====== Text shown ======

Eyal, this is still happening and confusing people and they waste their time. We need to be more careful what is being moved to MODIFIED and ON_QA automatically.

Comment 17 Eyal Edri 2017-02-20 14:53:31 UTC
A bug is moved to MODIFIED if all its attached external trackers are in MERGED status.

The bot can't know if there will be future patches attached to the bug or not.
In the past if this happened, we moved the status back to POST - we got a request for PM to never move bug status backwards, so this was removed.

If you choose to leave moving bugs from POST to MODIFIED to a manual process then we'll end up with much more bugs on POST then on MODIFIED and will deploy fixes to QE that are already fixed but weren't moved due to human error.


So unless you have a better criteria or solution on when to move to MODIFIED, I don't think we can do anything different than we're doing now that will improve things w/o the penalties explained above.

Comment 18 Michal Skrivanek 2017-02-20 16:33:31 UTC
(In reply to Eyal Edri from comment #17)
> A bug is moved to MODIFIED if all its attached external trackers are in
> MERGED status.

Sorry, I wasn't clear, I've meant the MODIFIED->ON_QA is problematic in this case
 
> The bot can't know if there will be future patches attached to the bug or
> not.
> In the past if this happened, we moved the status back to POST - we got a
> request for PM to never move bug status backwards, so this was removed.

really? hm, but that's exactly what a person will do manually now anyway
 
> If you choose to leave moving bugs from POST to MODIFIED to a manual process
> then we'll end up with much more bugs on POST then on MODIFIED and will
> deploy fixes to QE that are already fixed but weren't moved due to human
> error.

====== Data shown ======

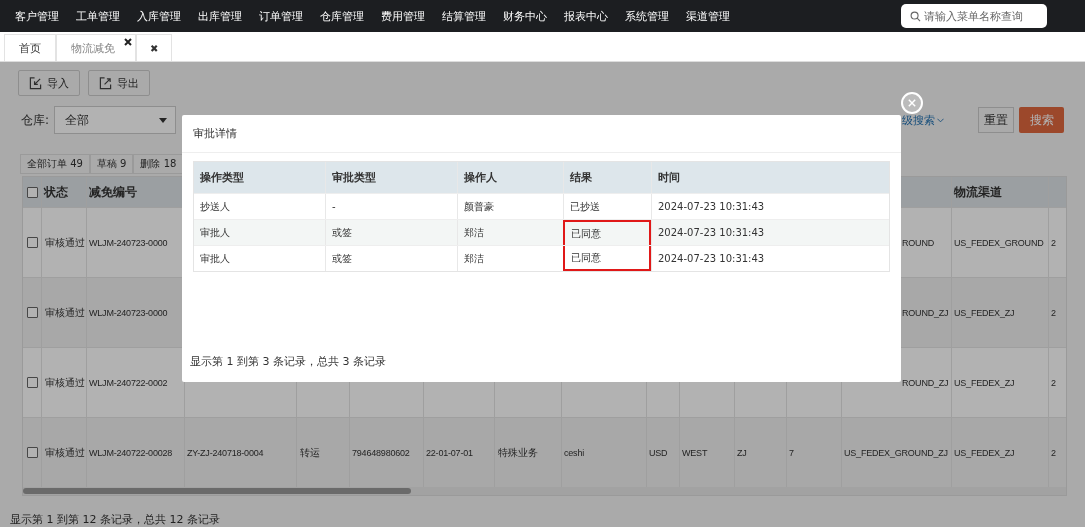 This screenshot has height=527, width=1085. I want to click on dialog-title: 审批详情, so click(542, 134).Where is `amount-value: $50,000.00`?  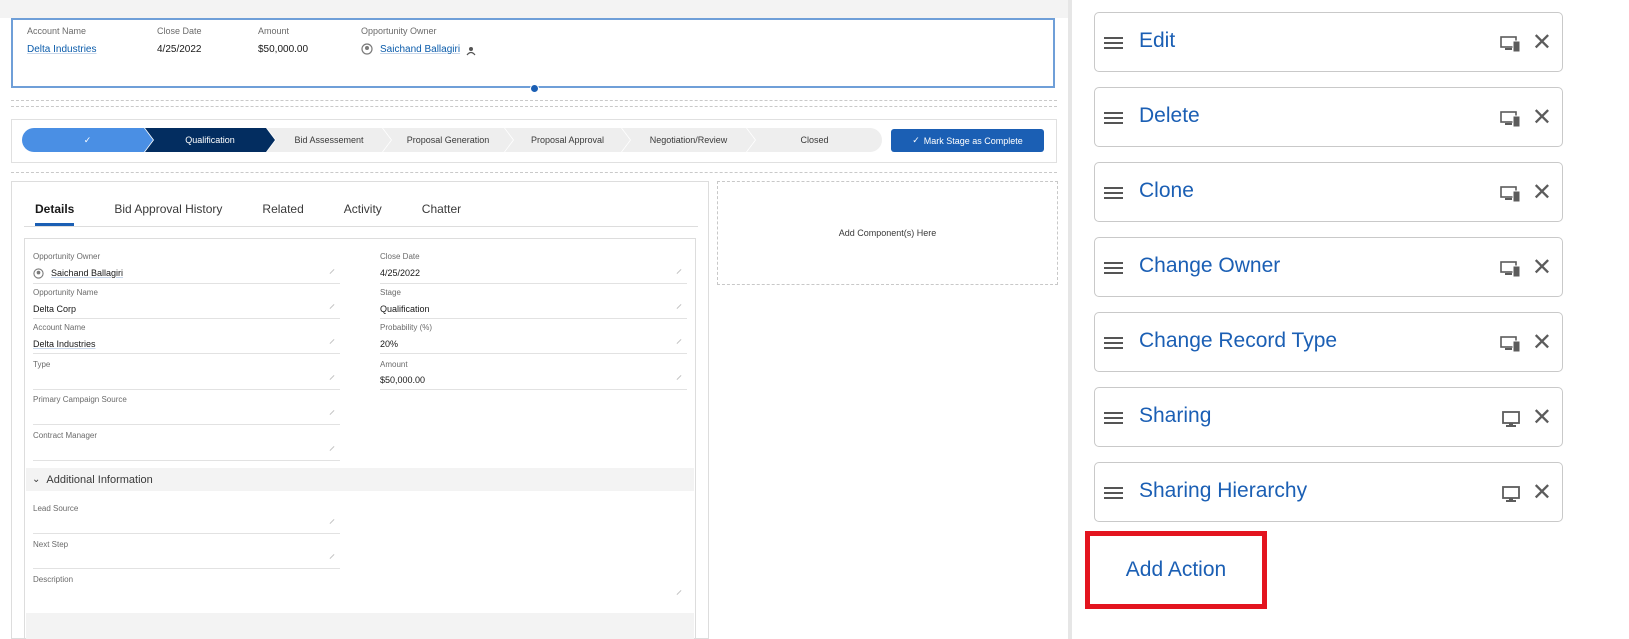
amount-value: $50,000.00 is located at coordinates (403, 380).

======

__Questions to answer__.
1. In the bug status thread, what condition causes a bug to be moved to MODIFIED?
2. List every status name that appears in the bug status thread.

__Expected responses__.
1. A bug is moved to MODIFIED when all its attached external trackers are in MERGED status.

2. MODIFIED, ON_QA, POST, MERGED